+++ PAGE TEXT +++
2
0
1
9

Algorithms and the reflexive turn

“In 2019, I hope that newsrooms will take this anti-algorithm stance to the next level by turning a critical eye to their own behavior.”

From the Cambridge Analytica scandal to Google’s work on the Department of Defense’s Project Maven, from Tesla’s fatal autopilot car crash to Facebook’s massive security breach, the problematic ways in which technology companies handled their data and constructed their algorithms repeatedly made headlines in 2018. As a result, Mark Zuckerberg and other tech executives spent most of last year apologizing for their expanding impact on society, which had previously been a triumphal narrative.

The tone of the journalistic coverage of Silicon Valley changed dramatically as well. Previous years’ breathless enthusiasm and optimistic accounts of digital technologies gave way to critical assessments in mainstream newsrooms across the United States. News organizations covered instances of disinformation, polarization, and discrimination fueled by algorithms. Journalists offered more wary accounts of the efforts of technology companies to solve their large-scale problems. The current media mood — perhaps like the mood of the public at large — has become decidedly anti-algorithmic.

In 2019, I hope that newsrooms will take this anti-algorithm stance to the next level by turning a critical eye to their own behavior.

From their use of invasive tracking systems to their reliance on real-time web analytics and their dependence on social media platforms for distribution, newsrooms are deeply enmeshed in the algorithmic world, as I have written elsewhere. To date, newsrooms have not lingered on this fact. Unlike the glory of the resistance to Trump or the breaking news of Facebook’s mishandling data, the co-dependency of news organizations and algorithmic technologies has remained a dirty topic for most journalists.

Yet the relationship between newsrooms, algorithms, and online audiences is at the root of news organizations’ most central and pressing dilemmas. Can newsrooms produce quality information and make it attractive for algorithmically connected audiences? Can journalists take the time to do in-depth investigations and write the short updates needed to keep their readers engaged? Can news organizations, technology companies, and other institutional actors work together to prevent further polarization and misinformation?

For news organizations, such a reflexive turn would require moving beyond the statement of noble principles to realizing that the devil is in the details. It requires a more careful examination of what abstract journalistic values mean in practice. That means addressing the hard questions of how to make such values consistent with the search for revenue and the prominence of click-driven curation. It means reflecting on their uneasy relationship with Facebook and Google. It requires returning to dusty and messy questions about the enduring role of collective norms and the power dynamics at stake in competitive markets. It entails continuing to examine the reality beyond the hype surrounding Silicon Valley’s algorithms, especially when that hype promises to save the news itself.
+++ SOURCE DATA +++
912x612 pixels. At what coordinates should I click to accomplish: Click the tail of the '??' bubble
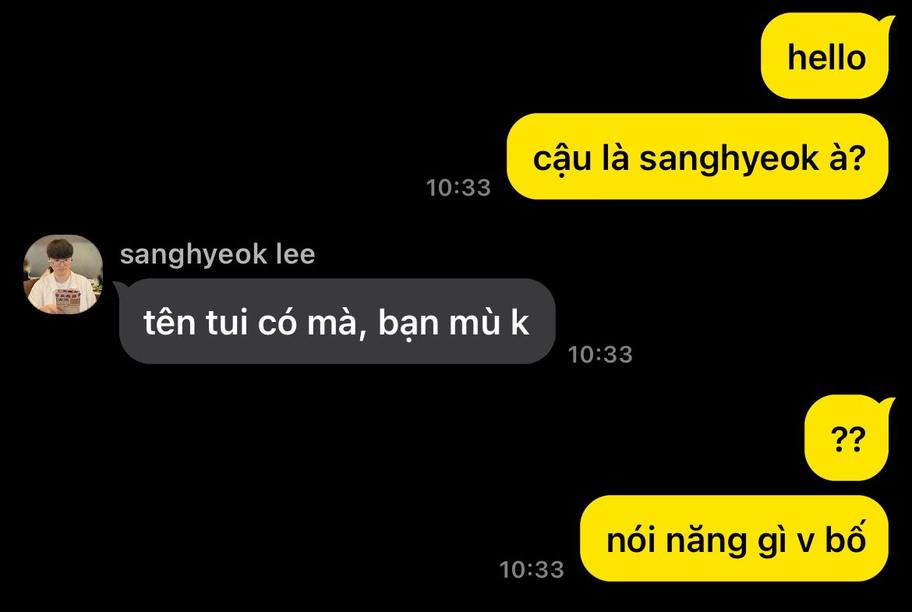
+++
• **EXERCISE**:
From the essay on newsrooms and algorithms, write out the passage that begins with the words "For news organizations, such" and ends with "the news itself.". The material has no part in what follows.

• **EXERCISE RESULT**:
For news organizations, such a reflexive turn would require moving beyond the statement of noble principles to realizing that the devil is in the details. It requires a more careful examination of what abstract journalistic values mean in practice. That means addressing the hard questions of how to make such values consistent with the search for revenue and the prominence of click-driven curation. It means reflecting on their uneasy relationship with Facebook and Google. It requires returning to dusty and messy questions about the enduring role of collective norms and the power dynamics at stake in competitive markets. It entails continuing to examine the reality beyond the hype surrounding Silicon Valley’s algorithms, especially when that hype promises to save the news itself.